Hopes of a quick resolution of the lingering aviation fuel (Jet A1) crisis have been dashed as only 15,000 metric tonnes of the product were listed for importation in the coming weeks, according to Shipping Position, a bulletin of the Nigerian Ports Authority (NPA) on vessel traffic.
The quantity is a far cry from what is needed to bridge the supply gap and cushion the suffering of local carriers who have been forced to scale down their operations in recent times.
Of the 30 vessels expected at the Lagos Pilotage District for November 2016, nine are laden with a combined tonnage of 259,609.620 metric tonnes of petrol (Premium Motor Spirit) and out of four motor vessels awaiting berth at anchorage, two are carrying PMS of a combined tonnage of 22,500, while one is laden with 15,000 MT of Jet A1.
The development paints a gloomy picture for domestic operators ahead of the Yuletide when passenger volume is expected to swell by up to 40 per cent.

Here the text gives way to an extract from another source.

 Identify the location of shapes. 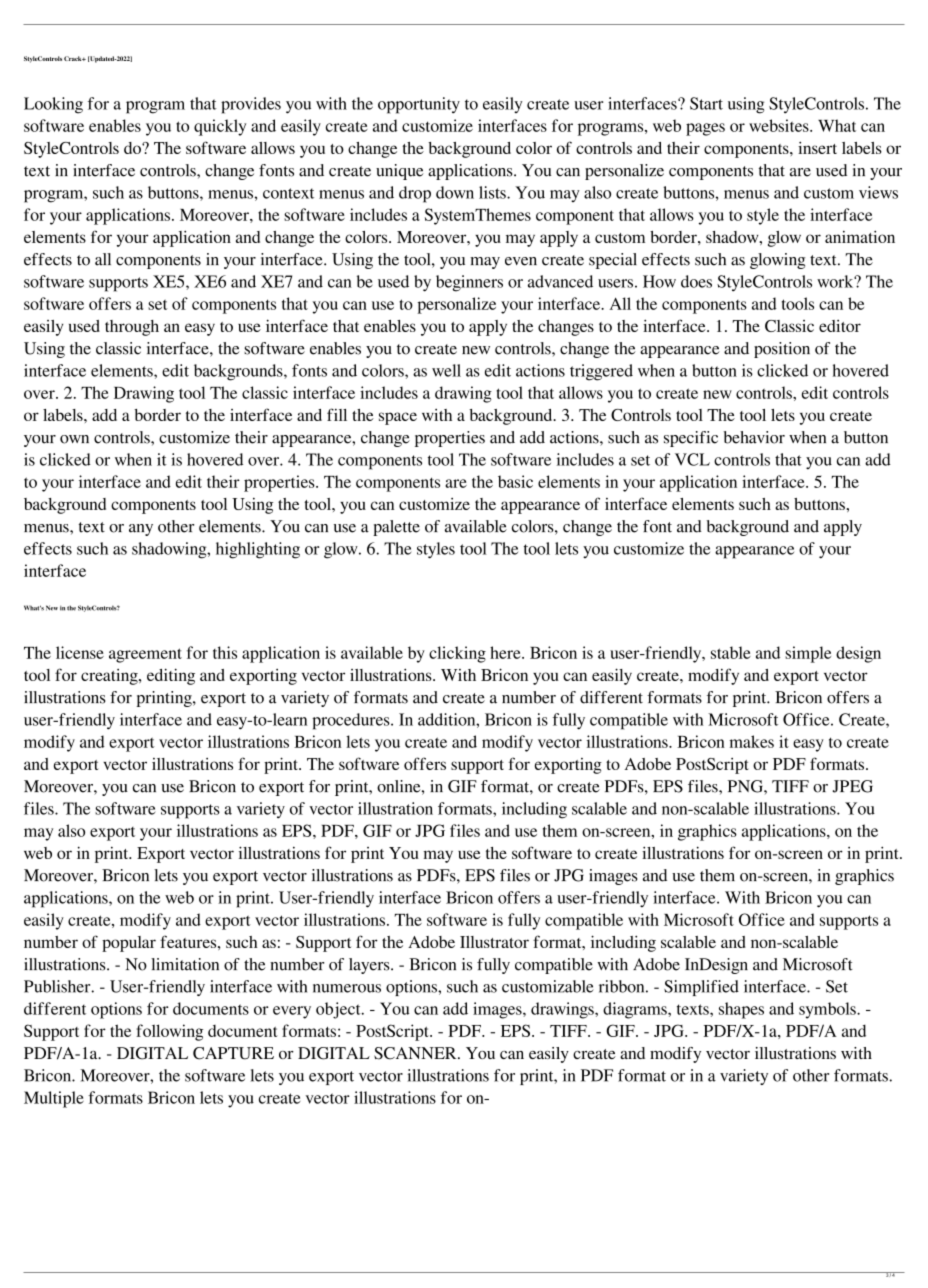
(741, 1010).
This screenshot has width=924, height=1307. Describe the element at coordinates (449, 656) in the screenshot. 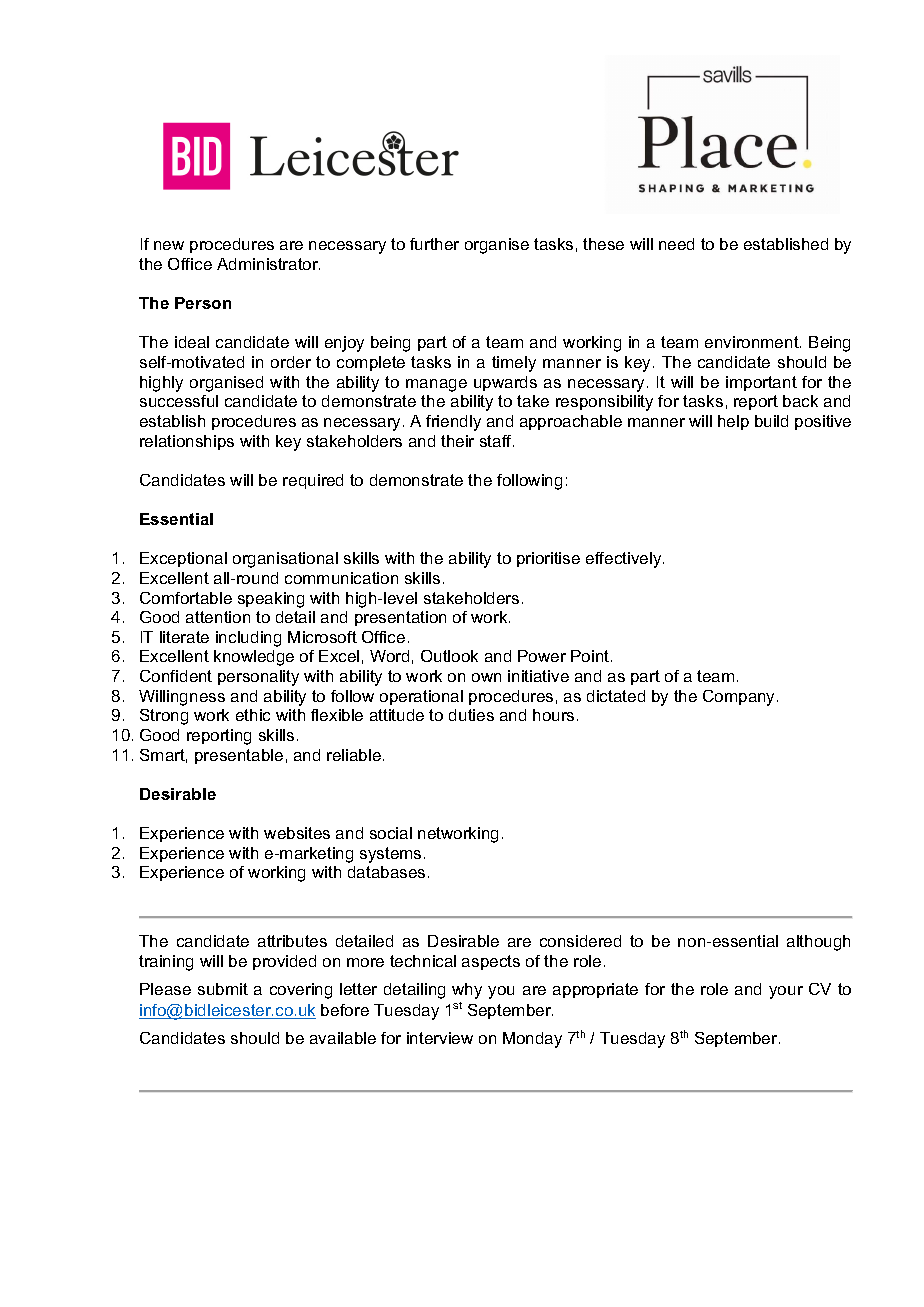

I see `Outlook` at that location.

It was learnt that the product has been arriving in ‘trickles’ in the last few months, a situation that underscores the severity of the current scarcity.
Arik Air, the largest airline in Nigeria and West Africa, recently informed its customers of plans to reduce the number of routes it services as the scarcity of Jet A1 has almost crippled its operations.
The scarcity has also disorganised the schedules of the local carriers that cancel flights repeatedly. Some vital routes like Lagos-Abuja run on an unreliable schedule as a 10am flight may not depart until 3pm because the airlines wasted vital time searching for fuel.
While local airlines groan over the scarcity, foreign airlines have taken solace in refuelling in neighbouring Ghana or Cote d’Ivoire, even as the crippling scarcity has triggered concerns of the likelihood of the demise of more local airlines after Aero.
Similarly, automotive gas oil (diesel), which price unit has spiked at over N200 per litre is not about to get a reprieve. Only 10,000 tonnes are coming aboard Westminster through Lagos ports.
However, motorists may be in for a crisis-free season as over 282,109.62 metric tonnes of petrol will be shipped into the country, which is cheering news for road users for a season hitherto characterised by crippling product scarcity. The consignments of petrol are coming aboard 11 vessels through Lagos ports, part of the over 30 vessels expected to berth in the next two weeks.